Yang menyenangkan kemarin itu, tidak ada serangan yang bersifat pribadi. Mungkin belajar dari serangan Joko Widodo ke tanah Prabowo. Yang sampai sekelas pak JK membuat klasifikasi.
Dari Sandi, hanya ada ‘serangan’ tersembunyi. Misalnya saat Sandi mengucapkan selamat ulang tahun kepada Kyai Ma’ruf. Yang diucapkan di awal acara. “…. yang ke 76” katanya.
Yang ingin diungkapkan Sandi barangkali “pak Kyai ini sudah tua sekali, tidak pada tempatnya ikut memperebutkan jabatan”.

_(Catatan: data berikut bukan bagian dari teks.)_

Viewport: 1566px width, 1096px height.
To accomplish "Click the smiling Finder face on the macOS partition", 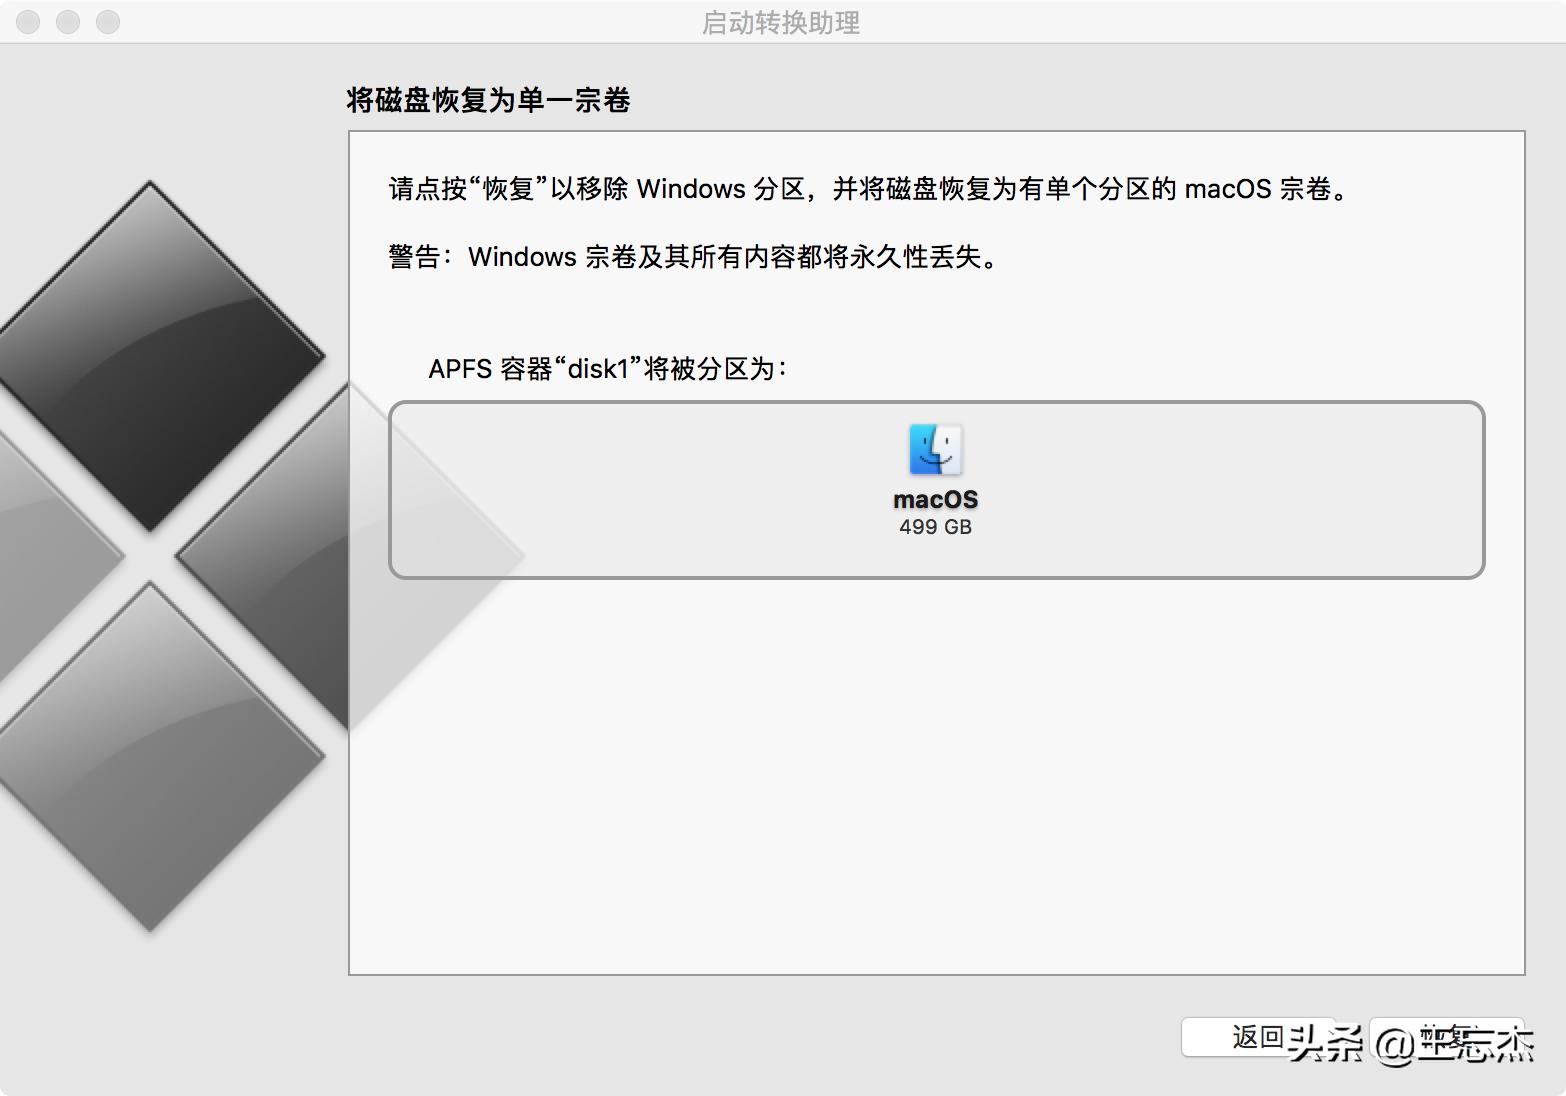I will tap(935, 458).
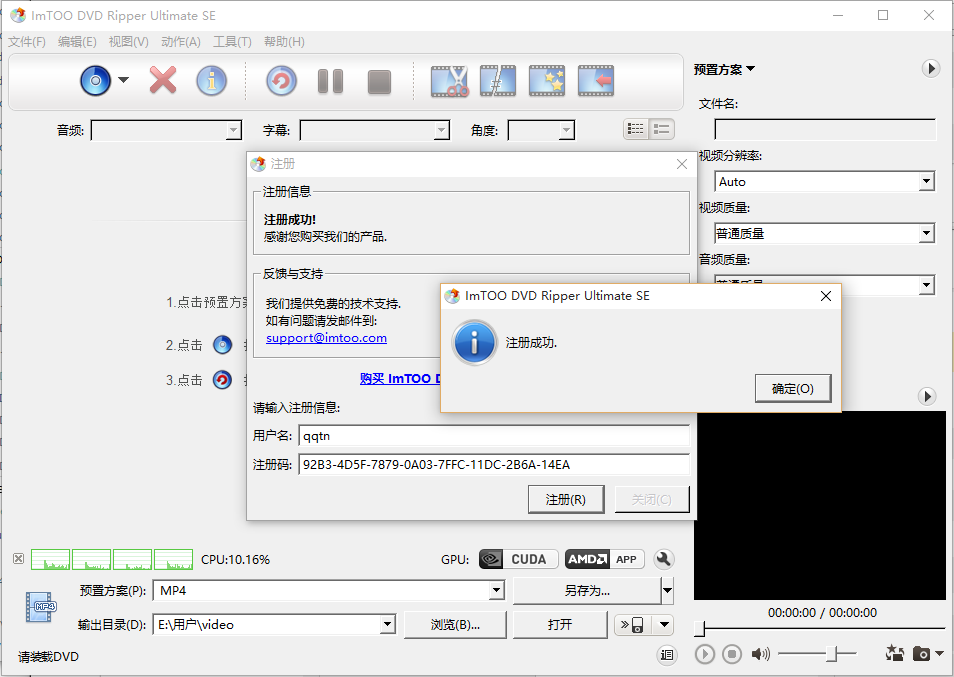Expand the output directory dropdown
The height and width of the screenshot is (677, 954).
click(x=388, y=625)
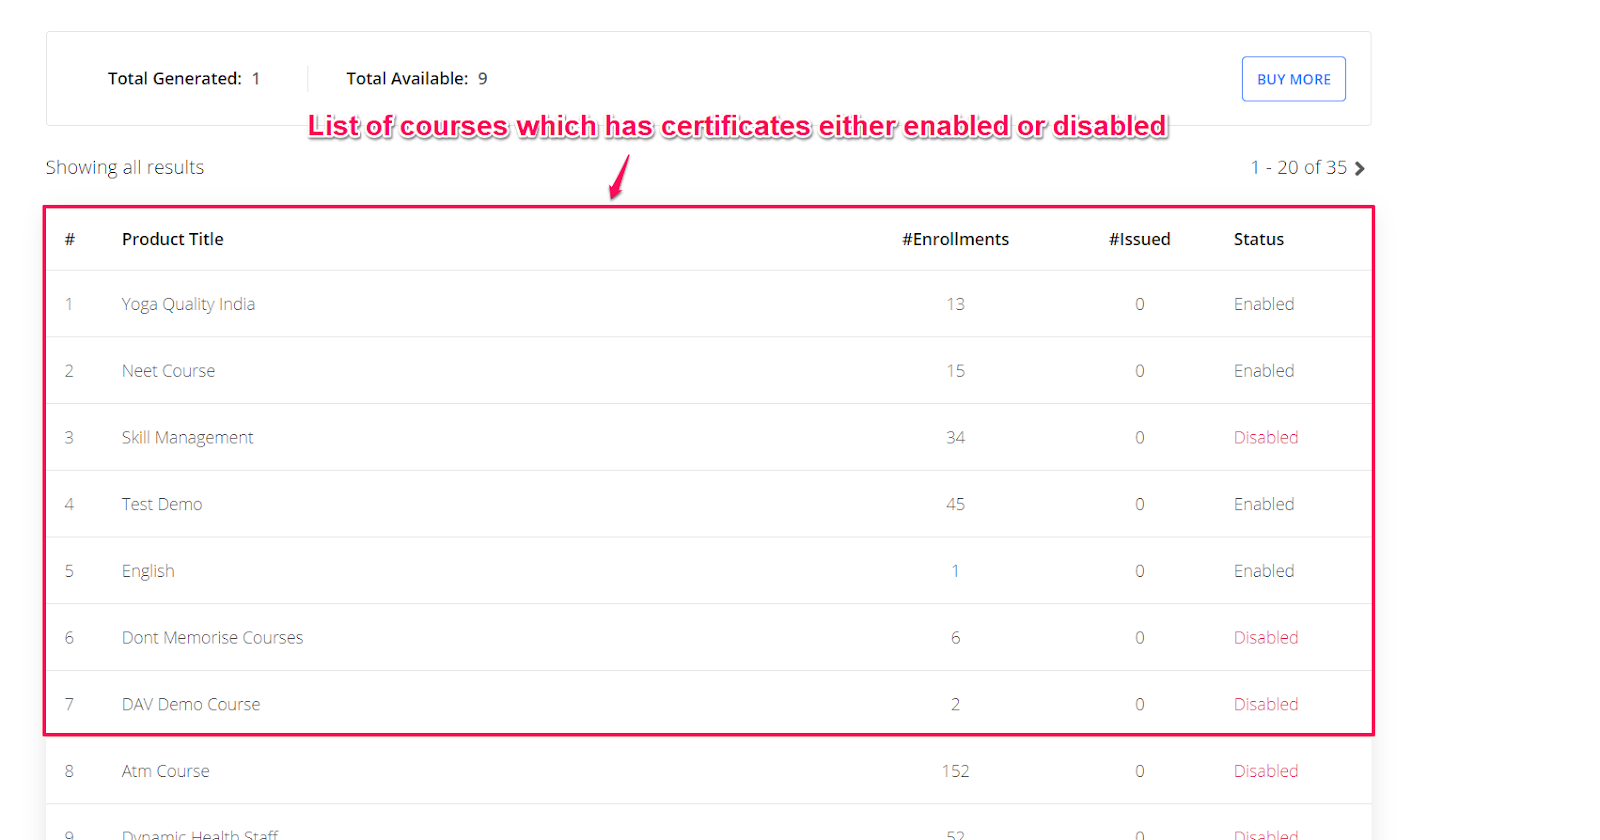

Tapi Kyai Ma’ruf juga punya senjata tersembunyi. Yang diucapkan di akhir acara. “Saya memang sudah tua. Justru seluruh pengabdian saya nanti untuk anak cucu kita”, kurang lebih begitu ucapannya. Maksudnya, tidak akan ada agenda memperkaya diri. Untuk apa. Kan sudah tua. Beda dengan yang masih muda.
Semua itu tafsir saya. Tidak tahu maksud terdalam di hati mereka masing-masing.
Yang jelas keduanya lulus melewati waktu. Pak Ma’ruf masih bisa bicara jelas. Meski penampilannya lebih tua dari yang saya perkirakan.
Beliau sangat tepat membawakan kalimat-kalimat dalam bahasa Arab. Tentu. Tapi terasa dipaksakan untuk mengucapkan istilah ini dalam bahasa Inggris. “For ten years challenge“. Sampai tiga kali.
Kyai Ma’ruf sempurna sekali dalam pakaian kekyiaiannya. Sandi juga sempurna sekali dalam berpakaian jas. Jasnya bagus sekali.
Sandi juga sangat disiplin dalam menjalankan tatakrama (manner) berjas. Ia selalu membuka kancing saat duduk. Dan mengancingkannya kembali saat berdiri. Hanya sekali ia lupa mengancing jas saat berdiri. Yakni di akhir debat. Saat menjawab pertanyaan terakhir Kyai Ma’ruf.
Kalau boleh usul: lain kali warna merah dasinya bisa sedikit lebih merah. Dan lebar dasinya bisa sedikit dikurangi. Selebihnya Sandi keren habis dalam berpakaian kemarin malam.